HP’s corporate slogan is “HP invents”, and when you look at the list of unique features incorporated into the design of the top-of-the-range 6.2 megapixel R717 you know it’s not kidding. Although from the outside it doesn’t look much different to many of the other compact digital cameras on the market, the R717 is packed with advanced technology designed to help you take better pictures. Considering the price tag of just £175, there’s more going on behind its sleek brushed steel face than many cameras costing twice as much.
At the top of the list is HP’s innovative Adaptive Lighting Technology. As I briefly explained in the review of the HP M417 a few weeks ago, this is an image processing technology that is unique to HP, and features in most of the company’s higher-end models.

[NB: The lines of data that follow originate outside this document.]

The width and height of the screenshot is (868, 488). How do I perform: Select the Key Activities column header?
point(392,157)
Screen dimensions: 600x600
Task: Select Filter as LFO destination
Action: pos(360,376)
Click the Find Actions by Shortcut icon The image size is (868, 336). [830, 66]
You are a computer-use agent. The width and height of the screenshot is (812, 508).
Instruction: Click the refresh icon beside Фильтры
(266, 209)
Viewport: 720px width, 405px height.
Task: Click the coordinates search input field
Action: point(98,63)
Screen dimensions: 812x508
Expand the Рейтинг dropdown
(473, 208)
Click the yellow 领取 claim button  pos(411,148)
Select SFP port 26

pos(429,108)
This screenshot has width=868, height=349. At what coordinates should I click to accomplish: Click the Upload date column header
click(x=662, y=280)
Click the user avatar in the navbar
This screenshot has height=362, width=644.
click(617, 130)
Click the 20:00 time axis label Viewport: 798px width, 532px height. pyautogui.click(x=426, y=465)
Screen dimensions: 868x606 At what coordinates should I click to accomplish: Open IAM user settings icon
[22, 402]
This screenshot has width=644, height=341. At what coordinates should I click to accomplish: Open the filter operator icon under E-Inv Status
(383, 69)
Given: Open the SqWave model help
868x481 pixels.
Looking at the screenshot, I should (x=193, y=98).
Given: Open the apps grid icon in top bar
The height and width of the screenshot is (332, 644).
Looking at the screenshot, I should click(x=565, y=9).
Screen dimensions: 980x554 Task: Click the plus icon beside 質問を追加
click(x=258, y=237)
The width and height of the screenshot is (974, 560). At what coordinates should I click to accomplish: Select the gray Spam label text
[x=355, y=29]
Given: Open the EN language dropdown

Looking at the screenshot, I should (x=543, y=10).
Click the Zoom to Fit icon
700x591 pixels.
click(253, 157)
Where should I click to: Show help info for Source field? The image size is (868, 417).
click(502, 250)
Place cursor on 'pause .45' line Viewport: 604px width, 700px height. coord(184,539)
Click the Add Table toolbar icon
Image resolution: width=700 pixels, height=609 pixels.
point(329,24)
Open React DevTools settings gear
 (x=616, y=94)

One of the problems that digital cameras have when compared to their film counterparts is a lack of dynamic range, best described as the ability to capture both shadow and highlight detail in the same shot. Adaptive Lighting overcomes this problem in a simple and ingenious way. When it is activated the camera captures two images of the same scene simultaneously, one exposed for the highlights and the other exposed for the shadows. The camera then seamlessly combines them into one image with greater effective dynamic range than either alone. It’s simple, and as you can see from the accompanying sample shots, it works extremely well, at least under relatively normal circumstances.
The second clever piece of technical jiggery-pokery is the in-camera automatic red-eye removal. Red-eye is most often seen on close-range flash shots of people’s faces. It is caused by light from the built-in flash entering the eye through the night-adapted dilated pupil and bouncing off the blood-rich cornea at the back of the eye.
The R717 can automatically detect the presence of red eyes and paint them over with small black circles. It has to be said that the result isn’t as good as manually correcting red-eye in a good image editing program, but it does work surprisingly well.
That’s not all though. The R717 also has automatic in-camera panorama stitching with on-screen preview, an adaptive white balance system that identifies the type of light being used and automatically compensates to ensure accurate colour balance, adaptive tone mapping which individually optimizes each image for contrast, colour and brightness, and something called ‘automatic adaptive demosaic’, which helps to remove colour fringing from high-contrast edges.
Fortunately all this technology is simple to operate, but if you get stuck or just need some advice on taking pictures the R717 also features a built-in help file, with explanations of all the camera’s controls and how to use them, as well as general tips on picture shooting, printing, downloading and sharing your pictures. This is such a good idea I don’t know why other manufacturers don’t include a similar feature on their cameras.